The lines to copy from the data below are those that hold the string "will".
*** Data provided Section Begins ***
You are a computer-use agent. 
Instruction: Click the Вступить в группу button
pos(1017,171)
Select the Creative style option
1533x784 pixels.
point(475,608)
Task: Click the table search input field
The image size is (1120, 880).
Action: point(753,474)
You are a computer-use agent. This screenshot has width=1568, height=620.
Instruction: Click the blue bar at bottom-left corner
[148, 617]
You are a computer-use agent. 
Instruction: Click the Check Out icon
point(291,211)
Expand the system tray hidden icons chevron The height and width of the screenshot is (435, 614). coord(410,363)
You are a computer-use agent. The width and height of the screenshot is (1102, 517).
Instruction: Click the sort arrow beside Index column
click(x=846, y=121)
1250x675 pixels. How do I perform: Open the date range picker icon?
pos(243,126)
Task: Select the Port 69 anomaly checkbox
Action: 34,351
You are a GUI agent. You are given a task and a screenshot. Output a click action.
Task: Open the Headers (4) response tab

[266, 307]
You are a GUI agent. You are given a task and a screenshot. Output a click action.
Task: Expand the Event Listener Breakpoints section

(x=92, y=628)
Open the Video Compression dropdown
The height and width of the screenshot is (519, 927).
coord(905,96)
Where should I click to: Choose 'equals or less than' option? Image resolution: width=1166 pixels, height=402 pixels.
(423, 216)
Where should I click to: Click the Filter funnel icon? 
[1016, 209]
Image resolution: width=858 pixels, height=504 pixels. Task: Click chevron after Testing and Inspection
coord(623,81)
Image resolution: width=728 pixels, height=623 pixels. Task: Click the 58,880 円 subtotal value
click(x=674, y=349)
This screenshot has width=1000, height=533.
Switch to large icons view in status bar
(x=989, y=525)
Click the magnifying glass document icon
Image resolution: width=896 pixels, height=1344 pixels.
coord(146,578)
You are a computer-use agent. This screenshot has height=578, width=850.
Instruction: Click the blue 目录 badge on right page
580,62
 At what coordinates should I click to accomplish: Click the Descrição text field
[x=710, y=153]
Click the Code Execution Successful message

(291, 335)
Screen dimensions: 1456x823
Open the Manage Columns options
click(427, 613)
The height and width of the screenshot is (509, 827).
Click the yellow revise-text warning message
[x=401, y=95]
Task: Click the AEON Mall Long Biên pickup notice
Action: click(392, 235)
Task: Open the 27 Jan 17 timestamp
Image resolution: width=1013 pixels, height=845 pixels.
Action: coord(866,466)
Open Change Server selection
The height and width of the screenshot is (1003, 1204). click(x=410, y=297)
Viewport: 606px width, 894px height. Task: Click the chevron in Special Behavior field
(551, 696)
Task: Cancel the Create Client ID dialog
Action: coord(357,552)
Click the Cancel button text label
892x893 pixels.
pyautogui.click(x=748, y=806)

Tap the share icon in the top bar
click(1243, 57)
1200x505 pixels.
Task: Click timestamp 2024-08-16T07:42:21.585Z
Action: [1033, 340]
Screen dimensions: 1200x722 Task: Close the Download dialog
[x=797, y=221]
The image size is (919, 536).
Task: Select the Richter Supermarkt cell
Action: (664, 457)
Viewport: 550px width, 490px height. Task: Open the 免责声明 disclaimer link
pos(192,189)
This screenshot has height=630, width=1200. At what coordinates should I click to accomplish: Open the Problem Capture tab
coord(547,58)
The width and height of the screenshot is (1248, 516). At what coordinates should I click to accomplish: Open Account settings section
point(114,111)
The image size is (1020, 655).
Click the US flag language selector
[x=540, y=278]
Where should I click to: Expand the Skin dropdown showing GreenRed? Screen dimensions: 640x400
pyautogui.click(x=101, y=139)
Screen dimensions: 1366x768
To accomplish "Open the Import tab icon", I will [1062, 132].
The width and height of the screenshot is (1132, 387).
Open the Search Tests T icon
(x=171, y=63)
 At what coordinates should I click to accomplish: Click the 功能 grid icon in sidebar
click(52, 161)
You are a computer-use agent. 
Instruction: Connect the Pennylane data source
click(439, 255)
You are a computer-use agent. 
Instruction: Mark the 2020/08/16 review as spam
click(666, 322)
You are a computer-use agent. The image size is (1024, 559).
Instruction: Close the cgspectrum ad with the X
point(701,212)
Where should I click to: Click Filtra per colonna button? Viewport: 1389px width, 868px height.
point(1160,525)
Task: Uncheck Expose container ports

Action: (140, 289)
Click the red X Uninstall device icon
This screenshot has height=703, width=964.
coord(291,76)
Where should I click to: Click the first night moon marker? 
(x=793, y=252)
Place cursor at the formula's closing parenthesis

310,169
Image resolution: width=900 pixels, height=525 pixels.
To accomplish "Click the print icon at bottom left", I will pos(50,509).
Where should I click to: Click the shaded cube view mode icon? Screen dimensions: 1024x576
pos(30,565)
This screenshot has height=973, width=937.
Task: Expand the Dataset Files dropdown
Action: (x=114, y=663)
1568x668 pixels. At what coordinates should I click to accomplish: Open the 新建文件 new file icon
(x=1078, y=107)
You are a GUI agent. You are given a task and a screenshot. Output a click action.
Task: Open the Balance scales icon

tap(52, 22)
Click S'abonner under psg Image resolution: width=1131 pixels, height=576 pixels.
*** Data provided Section Ends ***
#### Written answer
To accomplish "Open the Import tab icon", I will [1062, 132].
To accomplish "Click the print icon at bottom left", I will pos(50,509).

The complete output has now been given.